Here is how you implement a dedicated code renderer:

C#
using System;
using Beskar.Memory.Code;
using Beskar.Memory.Code.Rendering;
using Microsoft.CodeAnalysis;

namespace Beskar.CodeGeneration.Engine.Rendering;

public sealed class EnumExtensionRenderer(SourceProductionContext ctx)
   : CodeRenderer(ctx)
{
   public required FastEnumSpec Spec { get; init; }

   protected override string Render()
   {
      // Initialize with stack-allocated buffers for zero allocations
      // Falls back to rented arrays
      var writer = new CodeTextWriter(
         stackalloc char[512], stackalloc char[128]);

      try
      {
         writer.WriteEnableNullable(true);
         writer.WriteAutoGeneratedOpen();
         writer.WriteLineInterpolated($"// This file is auto-generated by EnumGenerator.");
         writer.WriteAutoGeneratedClose();

         writer.WriteUsing("System");
         writer.WriteLine();

         var spec = Spec.NamedType;
         writer.WriteNamespace(spec.Symbol.NameSpace);

         writer.WriteLineInterpolated($"{spec.Symbol.Accessibility.ToKeywordString()} static partial class {spec.Symbol.Name}Extensions");
         writer.OpenBody();

         // C# 14 extension blocks integration
         writer.WriteLineInterpolated($"extension({spec.Symbol.FullName} val)");
         writer.OpenBody();
         
         // Custom generation logic for enum extensions
         // ...
         
         writer.CloseBody(); // close extension block
         writer.CloseBody(); // close class body
         
         return writer.ToString();
      }
      finally
      {
         // Release any internally rented arrays if the writer grew past stackalloc limits
         writer.Dispose();
      }
   }
}

Zero-Allocation String Interpolation

You will notice the use of writer.WriteLineInterpolated($"...") instead of standard writer.WriteLine($"...").
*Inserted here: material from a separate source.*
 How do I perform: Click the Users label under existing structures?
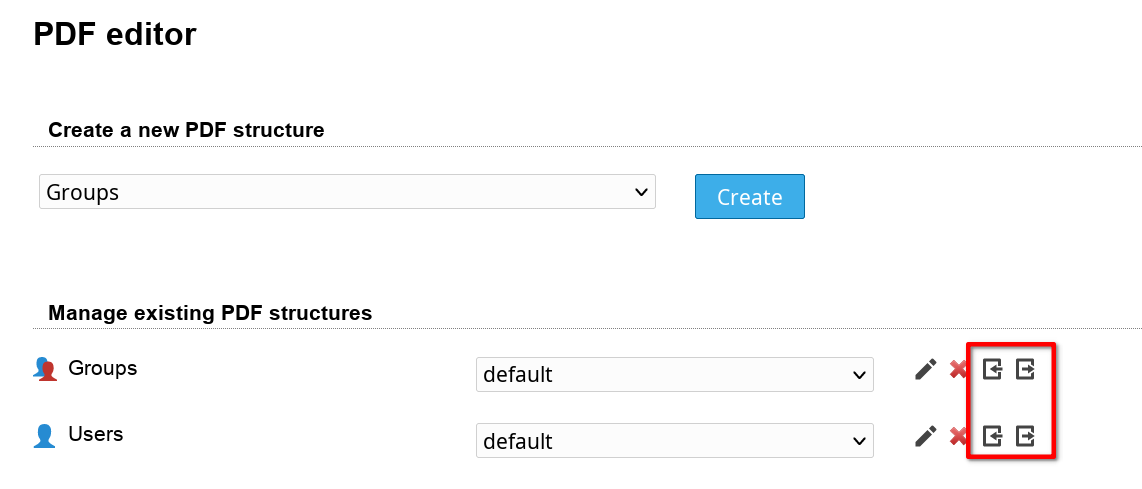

Under the hood, CodeTextWriter leverages custom C# Interpolated String Handlers.

Instead of formatting strings on the heap before passing them to the writer, the compiler translates this call into direct writes of each segment of the interpolated string into the underlying buffer.

Instantiating the Renderer in the Pipeline

Once the renderer is defined, triggering it from your incremental generator's production loop is straightforward:

C#
private static void GenerateCode(
   SourceProductionContext context, 
   GenerationModel model)
{
   // Map your GenerationModel to the required spec
   var spec = new FastEnumSpec { NamedType = model.NamedType };

   // Instantiate and execute the renderer
   var renderer = new EnumExtensionRenderer(context)
   {
      Spec = spec
   };

   // Execute writes the string returned by Render() directly into context.AddSource
   renderer.Execute($"{model.ClassName}Extensions.g.cs");
}

The payoff

By building your source generator pipeline with this architecture:

  1. The extraction phase only triggers when actual code shape changes. By using SequenceArray<T> from Beskar.Memory, you get robust cache safety using auto-generated records without writing a single line of custom comparison code.
  2. The generation phase relies on a pooled buffer, CodeTextWriter from Beskar.Memory.Code, and direct UTF-8 span encoding, producing zero heap allocations inside the compilation hot path.
  3. The code design remains clean, expressive, and fluent, utilizing C# 14 extension blocks on ref structs to hide buffer complexity.

Source generators are part of your compiler tooling. By designing them with the same memory budgets you apply to high-performance database and socket code, you keep compile times fast, IDEs responsive, and your development cycle smooth.

Keep your compilation cycles fast and your builders low-allocated!